Dominic Tessier a toujours le feu sacré
Dominic Tessier est officiel dans la LHJMQ depuis maintenant 16 saisons. (Photo : archives, Ghyslain Bergeron)

HOCKEY. Le métier d’arbitre est sans doute l’un des plus ingrats dans le monde du sport. À sa 16e saison dans la Ligue de hockey junior majeur du Québec (LHJMQ), Dominic Tessier a toujours le feu sacré.

Durant sa jeunesse, Dominic Tessier ne semble pourtant pas prédestiné à troquer son bâton pour un sifflet. Évoluant au sein d’une équipe midget AA, le jeune Drummondvillois pratique un style de jeu intense, parfois à la limite de la légalité. Un jour, un responsable local approche les joueurs de son équipe afin de leur proposer une formation en arbitrage.

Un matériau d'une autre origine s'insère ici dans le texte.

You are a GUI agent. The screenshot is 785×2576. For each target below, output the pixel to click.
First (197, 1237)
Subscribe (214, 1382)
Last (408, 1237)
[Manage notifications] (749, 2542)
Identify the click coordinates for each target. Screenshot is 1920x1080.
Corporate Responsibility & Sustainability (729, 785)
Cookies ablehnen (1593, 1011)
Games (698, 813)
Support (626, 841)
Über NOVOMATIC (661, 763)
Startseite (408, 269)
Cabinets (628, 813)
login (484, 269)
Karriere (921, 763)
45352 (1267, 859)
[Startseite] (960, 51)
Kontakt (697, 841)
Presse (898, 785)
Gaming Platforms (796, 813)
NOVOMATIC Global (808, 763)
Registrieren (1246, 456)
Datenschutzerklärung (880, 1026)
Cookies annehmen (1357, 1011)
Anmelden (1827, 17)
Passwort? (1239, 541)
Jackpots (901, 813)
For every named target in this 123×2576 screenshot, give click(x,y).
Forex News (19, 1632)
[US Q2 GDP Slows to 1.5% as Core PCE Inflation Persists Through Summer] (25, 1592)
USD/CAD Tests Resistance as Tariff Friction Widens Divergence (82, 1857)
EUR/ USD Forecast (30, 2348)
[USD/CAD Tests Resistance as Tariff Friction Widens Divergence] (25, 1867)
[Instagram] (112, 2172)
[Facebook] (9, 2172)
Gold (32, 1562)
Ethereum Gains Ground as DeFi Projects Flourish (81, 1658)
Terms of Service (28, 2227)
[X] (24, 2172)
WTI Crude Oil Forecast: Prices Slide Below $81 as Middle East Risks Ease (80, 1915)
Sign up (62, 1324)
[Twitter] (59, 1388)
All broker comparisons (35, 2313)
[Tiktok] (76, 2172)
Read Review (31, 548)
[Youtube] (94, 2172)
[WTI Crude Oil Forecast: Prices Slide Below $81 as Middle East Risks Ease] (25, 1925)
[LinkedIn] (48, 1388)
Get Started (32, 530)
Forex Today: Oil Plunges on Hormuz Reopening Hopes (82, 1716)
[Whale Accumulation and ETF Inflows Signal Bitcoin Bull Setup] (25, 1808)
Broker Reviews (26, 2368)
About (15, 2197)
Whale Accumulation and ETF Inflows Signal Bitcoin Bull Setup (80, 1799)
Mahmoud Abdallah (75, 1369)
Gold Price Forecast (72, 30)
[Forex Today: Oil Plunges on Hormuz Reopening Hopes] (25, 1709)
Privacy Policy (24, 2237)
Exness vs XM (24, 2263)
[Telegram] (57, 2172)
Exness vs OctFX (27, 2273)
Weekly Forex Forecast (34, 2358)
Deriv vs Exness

«À l’époque, c’était un peu comme aujourd’hui : il y avait un manque d’officiels. La relève se faisait rare, raconte Dominic Tessier. Pour ma part, je ne m’étais jamais intéressé à l’arbitrage, mais j’ai quand même décidé d’essayer ça. Dans mon équipe, on est quatre à avoir tenté l’expérience. Une vingtaine d’années plus tard, on est encore dans le milieu.»

Dominic Tessier lors d’un récent match entre l’Armada et les Voltigeurs au centre Marcel-Dionne. (Photo : Ghyslain Bergeron)

Ayant commencé à arbitrer des matchs dans le hockey mineur, Dominic Tessier grimpe rapidement les échelons. À chaque étape, le jeune officiel se démarque du lot.

«Au début, on arbitrait au niveau atome ou novice, pour se faire la main. On était collé à des vétérans. Après, il y a une espèce de sélection, comme pour les joueurs de hockey. Tu commences dans ta ville, puis tu fais parler de toi pour les bonnes raisons. Tu tombes au niveau régional. Ensuite, on a fait des tournois de sélection et c’est le comité provincial qui vient te chercher. À chaque niveau, tu dois performer. Tu dois faire tes preuves.»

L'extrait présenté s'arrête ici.